Jacques Ancet

Entre corps et pensée (poèmes: 1980-2003)

anthologie composée par Yves Charnet

L'IMPERCEPTIBLE BRÛLE

Donc, un an après l'avoir composée, je relis cette anthologie . Cette traversée de presque tous les livres de poèmes publiés par Jacques Ancet pendant plus de vingt années (1980 - 2003). Trajet dans une œuvre en cours. Une œuvre aimée. Depuis longtemps admirée. Ce sont les livres qui nous lisent. Quelques uns. C'est un autre été. Un autre lieu. C'est le même rendez-vous avec l'inachevé. L'inachevable. J'aime lire ces phrases dans le temps vacant des vacances. Peut-être parce que - vers, proses... - elles ont été de même écrites dans le vide d'un temps désœuvré. Dans une attention mélancolique au rien. Au plus infime de la perception. Au plus intime.

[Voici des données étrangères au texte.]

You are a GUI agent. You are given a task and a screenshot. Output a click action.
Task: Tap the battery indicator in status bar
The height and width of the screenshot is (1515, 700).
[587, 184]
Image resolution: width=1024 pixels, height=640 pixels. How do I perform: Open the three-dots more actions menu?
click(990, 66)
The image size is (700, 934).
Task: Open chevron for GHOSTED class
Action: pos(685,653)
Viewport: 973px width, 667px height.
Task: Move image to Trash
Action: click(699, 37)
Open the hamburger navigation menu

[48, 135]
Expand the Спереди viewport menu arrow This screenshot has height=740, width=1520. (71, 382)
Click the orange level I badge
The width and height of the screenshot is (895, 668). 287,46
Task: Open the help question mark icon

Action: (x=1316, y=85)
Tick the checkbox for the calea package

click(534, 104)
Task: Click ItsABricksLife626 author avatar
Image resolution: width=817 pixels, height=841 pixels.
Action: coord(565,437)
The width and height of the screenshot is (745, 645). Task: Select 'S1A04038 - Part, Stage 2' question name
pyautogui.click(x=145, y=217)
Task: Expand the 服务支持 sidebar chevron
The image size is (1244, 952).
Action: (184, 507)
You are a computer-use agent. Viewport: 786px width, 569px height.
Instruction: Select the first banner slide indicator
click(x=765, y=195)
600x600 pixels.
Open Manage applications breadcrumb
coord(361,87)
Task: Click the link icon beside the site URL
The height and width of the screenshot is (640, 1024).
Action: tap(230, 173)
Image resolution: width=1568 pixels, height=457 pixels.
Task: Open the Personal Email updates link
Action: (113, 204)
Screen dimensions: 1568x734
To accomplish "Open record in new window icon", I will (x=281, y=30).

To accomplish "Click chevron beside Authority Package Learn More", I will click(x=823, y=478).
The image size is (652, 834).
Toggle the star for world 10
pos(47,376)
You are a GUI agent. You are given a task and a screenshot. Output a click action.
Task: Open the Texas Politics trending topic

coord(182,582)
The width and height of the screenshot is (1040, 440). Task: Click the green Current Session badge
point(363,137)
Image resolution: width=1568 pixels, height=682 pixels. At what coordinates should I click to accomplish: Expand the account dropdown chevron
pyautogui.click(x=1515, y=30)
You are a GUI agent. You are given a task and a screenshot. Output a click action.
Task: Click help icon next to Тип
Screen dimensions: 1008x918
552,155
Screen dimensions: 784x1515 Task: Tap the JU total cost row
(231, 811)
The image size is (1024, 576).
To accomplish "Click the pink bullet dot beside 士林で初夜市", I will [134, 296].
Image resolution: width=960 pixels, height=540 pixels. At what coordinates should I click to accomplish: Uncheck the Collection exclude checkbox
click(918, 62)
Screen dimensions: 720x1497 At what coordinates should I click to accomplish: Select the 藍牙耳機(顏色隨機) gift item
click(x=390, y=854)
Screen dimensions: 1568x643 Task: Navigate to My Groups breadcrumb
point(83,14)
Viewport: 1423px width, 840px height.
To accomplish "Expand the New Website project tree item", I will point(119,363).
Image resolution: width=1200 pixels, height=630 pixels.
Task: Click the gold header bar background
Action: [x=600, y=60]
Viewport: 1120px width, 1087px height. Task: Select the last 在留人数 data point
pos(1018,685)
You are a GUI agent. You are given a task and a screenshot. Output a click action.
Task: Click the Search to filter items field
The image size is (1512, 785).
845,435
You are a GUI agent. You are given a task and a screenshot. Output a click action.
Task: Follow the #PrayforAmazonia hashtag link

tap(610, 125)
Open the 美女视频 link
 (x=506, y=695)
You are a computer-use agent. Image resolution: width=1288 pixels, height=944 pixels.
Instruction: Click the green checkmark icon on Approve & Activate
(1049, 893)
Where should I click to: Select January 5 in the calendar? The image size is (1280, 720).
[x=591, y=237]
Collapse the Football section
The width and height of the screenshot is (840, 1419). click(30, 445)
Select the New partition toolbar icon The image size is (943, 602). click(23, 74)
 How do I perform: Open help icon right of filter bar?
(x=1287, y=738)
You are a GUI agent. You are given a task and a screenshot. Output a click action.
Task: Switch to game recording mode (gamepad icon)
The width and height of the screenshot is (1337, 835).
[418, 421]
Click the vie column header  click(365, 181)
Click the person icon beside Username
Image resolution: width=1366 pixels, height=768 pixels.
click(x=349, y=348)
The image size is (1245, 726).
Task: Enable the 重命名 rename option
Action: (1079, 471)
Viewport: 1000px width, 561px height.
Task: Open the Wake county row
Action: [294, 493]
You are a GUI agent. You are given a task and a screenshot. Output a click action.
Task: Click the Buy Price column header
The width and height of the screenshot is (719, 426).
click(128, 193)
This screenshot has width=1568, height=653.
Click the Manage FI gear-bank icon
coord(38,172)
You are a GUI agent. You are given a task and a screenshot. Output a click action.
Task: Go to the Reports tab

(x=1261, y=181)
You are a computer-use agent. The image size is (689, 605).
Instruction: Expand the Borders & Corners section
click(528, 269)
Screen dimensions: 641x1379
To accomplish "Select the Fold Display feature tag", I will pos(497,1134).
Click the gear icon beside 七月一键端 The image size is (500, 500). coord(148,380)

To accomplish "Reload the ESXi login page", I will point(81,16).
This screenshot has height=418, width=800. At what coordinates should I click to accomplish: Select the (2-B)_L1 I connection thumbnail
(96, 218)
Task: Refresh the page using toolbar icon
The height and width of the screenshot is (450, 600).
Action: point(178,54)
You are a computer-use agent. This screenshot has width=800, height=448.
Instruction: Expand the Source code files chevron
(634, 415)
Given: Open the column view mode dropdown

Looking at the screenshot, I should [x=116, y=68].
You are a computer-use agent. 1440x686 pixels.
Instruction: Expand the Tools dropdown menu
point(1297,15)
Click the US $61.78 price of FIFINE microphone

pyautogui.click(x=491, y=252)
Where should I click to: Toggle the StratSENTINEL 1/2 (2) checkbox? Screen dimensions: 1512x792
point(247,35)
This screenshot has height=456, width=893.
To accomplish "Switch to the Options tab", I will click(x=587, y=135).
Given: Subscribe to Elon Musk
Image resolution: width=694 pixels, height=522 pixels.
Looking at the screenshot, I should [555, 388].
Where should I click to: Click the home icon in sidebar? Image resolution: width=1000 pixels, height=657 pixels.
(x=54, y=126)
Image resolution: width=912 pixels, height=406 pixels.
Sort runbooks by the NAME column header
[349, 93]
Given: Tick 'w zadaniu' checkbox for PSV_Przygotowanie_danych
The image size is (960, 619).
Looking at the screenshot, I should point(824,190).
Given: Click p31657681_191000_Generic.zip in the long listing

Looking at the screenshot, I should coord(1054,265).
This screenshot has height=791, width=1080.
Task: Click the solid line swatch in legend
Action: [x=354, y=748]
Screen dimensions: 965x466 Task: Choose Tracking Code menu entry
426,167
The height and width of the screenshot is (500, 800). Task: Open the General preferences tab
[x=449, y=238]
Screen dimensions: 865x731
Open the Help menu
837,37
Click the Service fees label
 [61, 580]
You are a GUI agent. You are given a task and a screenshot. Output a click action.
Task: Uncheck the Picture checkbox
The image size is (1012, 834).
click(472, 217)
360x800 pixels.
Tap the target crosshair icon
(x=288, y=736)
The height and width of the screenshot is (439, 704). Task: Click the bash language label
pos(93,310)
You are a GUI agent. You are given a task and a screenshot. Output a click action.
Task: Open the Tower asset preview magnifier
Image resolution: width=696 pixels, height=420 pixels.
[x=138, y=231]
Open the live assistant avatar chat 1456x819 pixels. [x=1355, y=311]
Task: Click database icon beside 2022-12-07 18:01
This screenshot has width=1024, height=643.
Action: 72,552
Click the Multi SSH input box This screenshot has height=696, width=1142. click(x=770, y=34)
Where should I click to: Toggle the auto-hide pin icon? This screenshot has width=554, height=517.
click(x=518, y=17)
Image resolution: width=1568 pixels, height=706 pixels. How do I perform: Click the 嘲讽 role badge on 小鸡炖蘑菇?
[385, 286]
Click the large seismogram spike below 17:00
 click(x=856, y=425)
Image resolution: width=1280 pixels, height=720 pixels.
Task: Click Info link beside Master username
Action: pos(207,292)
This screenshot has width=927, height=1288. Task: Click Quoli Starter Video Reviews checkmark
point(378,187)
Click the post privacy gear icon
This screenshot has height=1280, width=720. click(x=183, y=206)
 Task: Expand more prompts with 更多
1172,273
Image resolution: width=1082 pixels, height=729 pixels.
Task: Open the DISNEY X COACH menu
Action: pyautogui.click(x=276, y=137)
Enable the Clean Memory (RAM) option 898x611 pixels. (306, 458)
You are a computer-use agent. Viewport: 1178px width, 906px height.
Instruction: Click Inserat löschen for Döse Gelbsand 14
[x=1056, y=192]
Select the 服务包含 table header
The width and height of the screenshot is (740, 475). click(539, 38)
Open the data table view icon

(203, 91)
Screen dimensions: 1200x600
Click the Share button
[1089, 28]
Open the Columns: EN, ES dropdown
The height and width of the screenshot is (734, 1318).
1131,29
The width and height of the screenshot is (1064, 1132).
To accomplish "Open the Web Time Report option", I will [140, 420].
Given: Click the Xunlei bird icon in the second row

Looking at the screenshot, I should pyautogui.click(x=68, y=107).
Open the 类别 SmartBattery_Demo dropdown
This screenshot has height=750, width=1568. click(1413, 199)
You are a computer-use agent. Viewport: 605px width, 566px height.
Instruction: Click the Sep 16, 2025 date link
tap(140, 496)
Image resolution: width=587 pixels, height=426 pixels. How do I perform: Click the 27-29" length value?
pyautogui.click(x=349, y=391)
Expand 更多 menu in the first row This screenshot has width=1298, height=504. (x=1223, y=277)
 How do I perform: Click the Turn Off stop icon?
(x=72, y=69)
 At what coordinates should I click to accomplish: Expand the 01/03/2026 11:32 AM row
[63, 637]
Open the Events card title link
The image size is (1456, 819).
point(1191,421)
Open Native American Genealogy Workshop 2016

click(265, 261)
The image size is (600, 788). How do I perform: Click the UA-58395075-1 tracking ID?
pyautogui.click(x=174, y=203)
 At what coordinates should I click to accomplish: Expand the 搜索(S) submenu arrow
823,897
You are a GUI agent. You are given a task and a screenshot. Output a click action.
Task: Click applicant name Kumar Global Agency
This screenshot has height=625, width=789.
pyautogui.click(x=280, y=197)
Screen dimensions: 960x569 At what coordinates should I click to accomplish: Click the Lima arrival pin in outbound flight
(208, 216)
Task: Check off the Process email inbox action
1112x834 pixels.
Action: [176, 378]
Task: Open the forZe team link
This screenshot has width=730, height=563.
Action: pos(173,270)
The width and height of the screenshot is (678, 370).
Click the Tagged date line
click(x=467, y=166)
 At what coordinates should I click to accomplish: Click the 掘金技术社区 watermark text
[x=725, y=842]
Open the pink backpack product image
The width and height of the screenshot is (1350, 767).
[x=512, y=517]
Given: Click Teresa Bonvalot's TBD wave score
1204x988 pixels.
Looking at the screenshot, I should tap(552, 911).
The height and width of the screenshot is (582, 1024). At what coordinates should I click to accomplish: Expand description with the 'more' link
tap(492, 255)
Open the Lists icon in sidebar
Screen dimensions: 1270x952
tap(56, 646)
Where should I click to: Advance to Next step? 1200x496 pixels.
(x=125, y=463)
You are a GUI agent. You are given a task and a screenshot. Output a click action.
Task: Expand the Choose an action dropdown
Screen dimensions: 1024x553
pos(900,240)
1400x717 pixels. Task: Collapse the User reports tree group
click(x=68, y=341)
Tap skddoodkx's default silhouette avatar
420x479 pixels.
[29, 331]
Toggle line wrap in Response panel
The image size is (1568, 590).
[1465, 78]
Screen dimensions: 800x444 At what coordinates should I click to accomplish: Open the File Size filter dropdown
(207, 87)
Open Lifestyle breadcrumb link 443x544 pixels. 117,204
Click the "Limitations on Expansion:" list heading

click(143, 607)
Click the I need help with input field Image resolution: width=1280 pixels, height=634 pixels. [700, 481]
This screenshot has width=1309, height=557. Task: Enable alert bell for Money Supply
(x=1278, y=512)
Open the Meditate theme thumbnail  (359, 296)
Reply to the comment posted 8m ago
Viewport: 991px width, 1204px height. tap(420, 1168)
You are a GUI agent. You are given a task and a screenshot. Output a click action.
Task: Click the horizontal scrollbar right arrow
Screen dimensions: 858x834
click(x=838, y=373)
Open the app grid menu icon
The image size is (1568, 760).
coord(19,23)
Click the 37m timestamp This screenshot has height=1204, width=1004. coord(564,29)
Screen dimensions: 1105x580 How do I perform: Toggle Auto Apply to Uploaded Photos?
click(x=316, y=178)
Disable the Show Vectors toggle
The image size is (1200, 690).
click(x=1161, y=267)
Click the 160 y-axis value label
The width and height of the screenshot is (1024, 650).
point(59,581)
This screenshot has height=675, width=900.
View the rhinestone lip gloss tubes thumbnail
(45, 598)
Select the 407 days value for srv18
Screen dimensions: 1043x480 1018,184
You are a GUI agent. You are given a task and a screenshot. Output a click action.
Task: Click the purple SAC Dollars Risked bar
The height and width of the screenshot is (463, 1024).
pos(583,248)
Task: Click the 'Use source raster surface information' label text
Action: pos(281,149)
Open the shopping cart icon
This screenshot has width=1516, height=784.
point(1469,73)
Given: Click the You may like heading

Au plus nu d'une déchirante recherche du perdu. Ce sont, surtout, de minuscules choses vues. Entrevues. En marge des jours. Au bord, justement, des choses. Sans rien attendre en retour. Temps et attention en pure perte. Il n'y a, dans la succession inlassablement relancée de ces poèmes, aucune capitalisation des acquis. Aucun accroissement des certitudes. Juste cette disponibilité merveilleuse à l'inconnu. Et de nouveau pour la première fois. Cette éprouvante veille de la merveille. Qui ne va pas sans épouvante, parfois. Sans panique. Un sursaut du terrible peut ébranler cette parole. Brusquement. La faire trembler. Soubresauts dans la nuit d'une " chambre vide ". Mais le poète n'en continue pas moins d'écouter-voir. De se tenir au plus près - au plus ras - d'une présence qui, et sans cesse, se dérobe. Mais laisse d'éblouissantes traces de son passage. De fabuleux indices de sa dérobade.
" Un vide venu de nulle / part, qui souffle, qui traverse / les murs, les arbres, les corps ". C'est à ces vibrations de l'invisible que s'est, du premier jour, vouée la poésie de Jacques Ancet. La poésie de ce sujet neutre qui signe - on le devine à maints indices - à regret, presque, des livres constituant, dans le temps, l'anonyme enregistrement d'une " rumeur muette ". Un sujet toujours au bord de lui-même comme du monde dont le mondoiement n'en finit plus de le fasciner. Jusque dans sa quotidienneté la plus rudimentaire. Écrire scande l'interminable attente d'une plénitude à venir. Dans la nostalgie de l'impossible. Comme signés par personne - rien qu'un masque d'os et de peau... - ces poèmes sont les stigmates d'un témoin brûlé par l'imminence d'une fulgurante apparition. Plus voyeur que voyant, ce poète tient à ciel ouvert un " journal de l'air " où il guette, traque, épie la moindre épiphanie. Chaque brin d'herbe a quelque chose à dire. Tel est le cogito poétique d'un sujet brûlant qui communique aux mots - à l'intervalle blanc qui les sépare autant qu'il les relie - le feu de son expérience la plus vive. Expérience de ce qui fait que vivre devient consubstantiel à dire. Depuis toujours déjà. " L'imperceptible brûle ". Voici, en dernière analyse, la vérité qui consume cette poésie. Ces poèmes qu'on va lire. Dans leur contagieuse ardeur. Ces poèmes qui sont la cendre encore chaude d'une incandescence minuscule et fabuleuse. Quand dire, c'est - entre corps et pensée.